_WHAT YOU WILL DO_
Find every line in the entries below that contains the word "header". Copy each of those lines.

Records
--------------------
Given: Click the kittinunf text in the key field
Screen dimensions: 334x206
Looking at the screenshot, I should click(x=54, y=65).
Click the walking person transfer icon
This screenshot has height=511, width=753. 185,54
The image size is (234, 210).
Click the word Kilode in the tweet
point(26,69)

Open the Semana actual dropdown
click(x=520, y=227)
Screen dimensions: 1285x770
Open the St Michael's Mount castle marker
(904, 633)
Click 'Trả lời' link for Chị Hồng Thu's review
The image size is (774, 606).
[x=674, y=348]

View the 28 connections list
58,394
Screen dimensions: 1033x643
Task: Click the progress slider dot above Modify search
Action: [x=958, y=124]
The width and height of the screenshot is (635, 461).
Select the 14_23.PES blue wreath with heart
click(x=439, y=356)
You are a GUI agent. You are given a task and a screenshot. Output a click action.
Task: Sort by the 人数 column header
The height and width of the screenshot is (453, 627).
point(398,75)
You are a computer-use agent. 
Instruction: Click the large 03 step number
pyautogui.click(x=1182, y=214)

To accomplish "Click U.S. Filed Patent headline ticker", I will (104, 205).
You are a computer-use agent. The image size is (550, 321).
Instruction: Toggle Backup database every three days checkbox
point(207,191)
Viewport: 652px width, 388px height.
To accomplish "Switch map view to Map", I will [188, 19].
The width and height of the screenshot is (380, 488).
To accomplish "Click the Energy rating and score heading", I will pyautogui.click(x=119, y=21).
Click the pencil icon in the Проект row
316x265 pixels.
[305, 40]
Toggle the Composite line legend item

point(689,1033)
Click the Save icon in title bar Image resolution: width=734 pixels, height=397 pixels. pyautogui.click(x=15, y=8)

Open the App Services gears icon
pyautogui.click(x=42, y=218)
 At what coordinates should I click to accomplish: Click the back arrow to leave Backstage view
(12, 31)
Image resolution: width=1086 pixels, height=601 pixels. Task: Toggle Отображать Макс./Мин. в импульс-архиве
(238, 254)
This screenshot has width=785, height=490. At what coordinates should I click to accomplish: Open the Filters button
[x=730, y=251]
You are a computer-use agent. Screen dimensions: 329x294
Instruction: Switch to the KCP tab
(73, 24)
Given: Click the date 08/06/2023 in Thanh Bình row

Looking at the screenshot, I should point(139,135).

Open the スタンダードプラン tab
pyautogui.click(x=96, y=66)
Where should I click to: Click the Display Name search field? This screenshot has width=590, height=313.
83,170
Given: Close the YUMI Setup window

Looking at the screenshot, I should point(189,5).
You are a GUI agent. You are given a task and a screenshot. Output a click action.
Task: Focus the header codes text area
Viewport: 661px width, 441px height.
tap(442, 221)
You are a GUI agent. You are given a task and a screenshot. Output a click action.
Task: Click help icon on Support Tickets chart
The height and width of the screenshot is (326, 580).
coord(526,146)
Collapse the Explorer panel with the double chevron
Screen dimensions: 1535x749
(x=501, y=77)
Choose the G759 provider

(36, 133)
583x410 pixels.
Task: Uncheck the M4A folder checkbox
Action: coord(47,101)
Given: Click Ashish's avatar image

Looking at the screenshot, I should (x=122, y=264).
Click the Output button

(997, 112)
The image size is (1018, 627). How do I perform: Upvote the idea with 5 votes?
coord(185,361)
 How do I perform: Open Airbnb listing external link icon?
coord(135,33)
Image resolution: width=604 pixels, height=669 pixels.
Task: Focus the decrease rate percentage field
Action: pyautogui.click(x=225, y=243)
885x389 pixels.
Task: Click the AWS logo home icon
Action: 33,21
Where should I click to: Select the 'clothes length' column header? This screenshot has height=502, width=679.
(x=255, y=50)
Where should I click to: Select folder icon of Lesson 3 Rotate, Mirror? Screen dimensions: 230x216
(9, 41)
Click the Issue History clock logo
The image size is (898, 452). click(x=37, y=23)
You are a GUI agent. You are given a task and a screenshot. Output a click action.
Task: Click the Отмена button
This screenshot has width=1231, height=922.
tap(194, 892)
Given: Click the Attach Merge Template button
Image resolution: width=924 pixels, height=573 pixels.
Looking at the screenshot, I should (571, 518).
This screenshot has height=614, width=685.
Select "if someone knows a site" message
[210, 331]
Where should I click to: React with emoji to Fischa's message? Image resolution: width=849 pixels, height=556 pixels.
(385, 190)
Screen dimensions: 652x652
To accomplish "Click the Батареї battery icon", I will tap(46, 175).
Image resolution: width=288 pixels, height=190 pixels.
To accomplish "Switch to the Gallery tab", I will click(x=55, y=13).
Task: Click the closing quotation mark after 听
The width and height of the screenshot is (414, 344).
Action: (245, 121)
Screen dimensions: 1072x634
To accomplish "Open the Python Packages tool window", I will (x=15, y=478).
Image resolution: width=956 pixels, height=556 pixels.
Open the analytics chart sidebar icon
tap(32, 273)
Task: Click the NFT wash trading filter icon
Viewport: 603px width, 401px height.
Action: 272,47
--------------------
_RESPONSE BELOW_
Task: Sort by the 人数 column header
Task: Focus the header codes text area
Where should I click to: Select the 'clothes length' column header? This screenshot has height=502, width=679.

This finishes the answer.